As part of the measures, it says it will “become a wet-lease operator for other airlines”, noting that “the Lauda brand will continue in Vienna”.
On 16 June, Ryanair disclosed that it would take over responsibility for Lauda flights from Dusseldorf and Stuttgart, and employ Lauda’s operations in the two German cities to conduct the services on a wet-lease basis until October.
Lauda’s German branch and Ryanair sister carrier Malta Air, which operates bases at other German airports, are also in labour talks with the local Verdi union.
The airline says that “crewing needs” at Lauda’s bases in Dusseldorf, Stuttgart and on Spanish island Majorca are “under review”.

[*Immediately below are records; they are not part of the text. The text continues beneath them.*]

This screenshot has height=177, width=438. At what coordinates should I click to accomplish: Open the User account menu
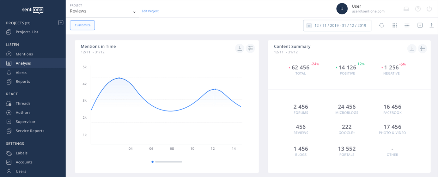[360, 9]
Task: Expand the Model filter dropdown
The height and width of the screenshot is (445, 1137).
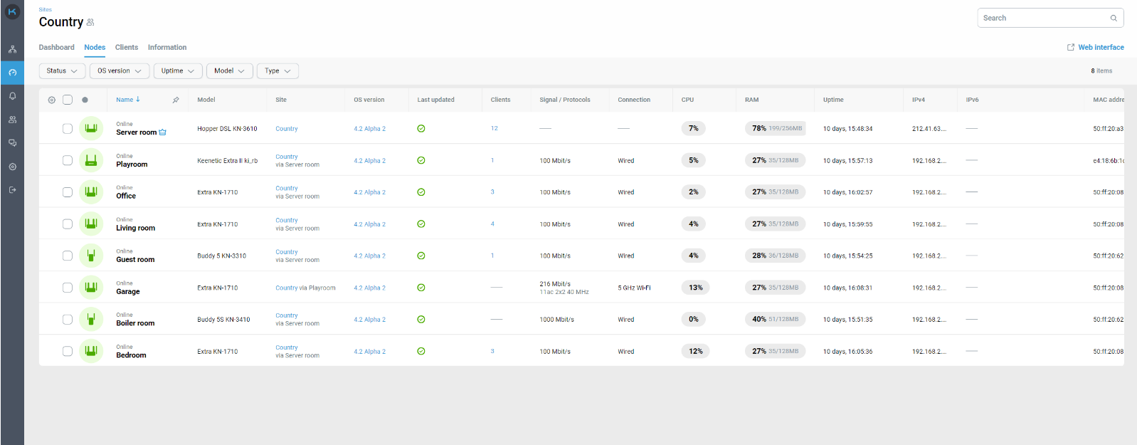Action: point(229,71)
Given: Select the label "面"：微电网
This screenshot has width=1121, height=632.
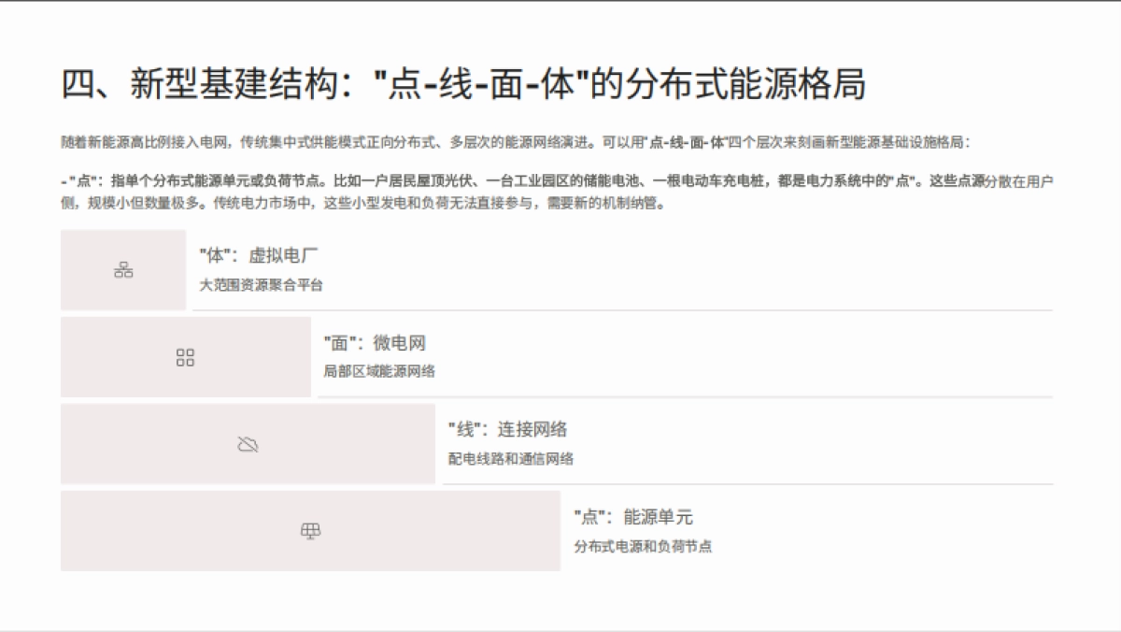Looking at the screenshot, I should point(378,343).
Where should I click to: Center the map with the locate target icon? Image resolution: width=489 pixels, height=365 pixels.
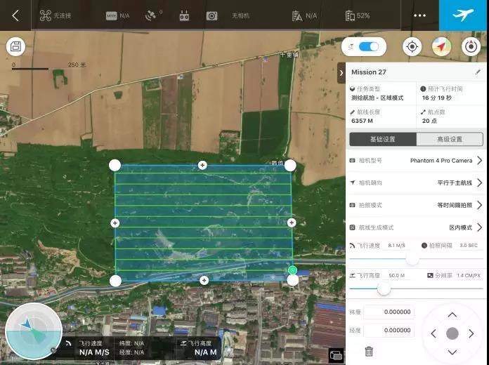point(412,47)
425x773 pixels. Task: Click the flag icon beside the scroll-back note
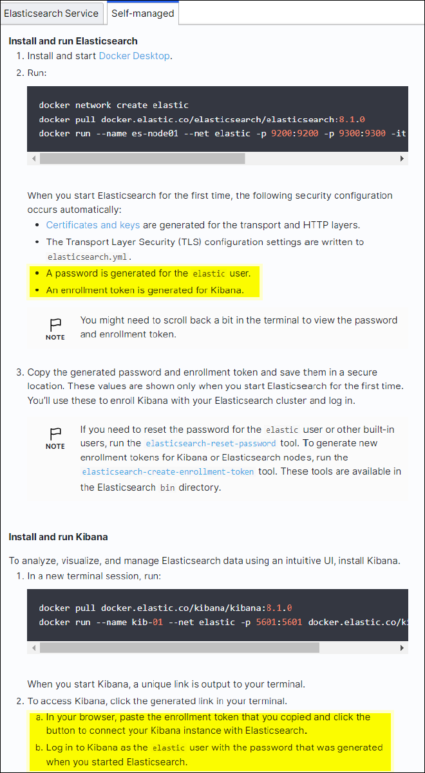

Lauda has capped its entire Airbus A320 fleet at 30 aircraft – eight fewer than previously planned – and says future deliveries have been cancelled, while leases on existing aircraft are being renegotiated. The carrier’s Vienna-based fleet will be limited to 10 aircraft rather than 16.
As a result of the coronavirus crisis, Lauda estimates that the number of passengers travelling on the carrier’s entire fleet in 2020 will be half its previous target of 10 million.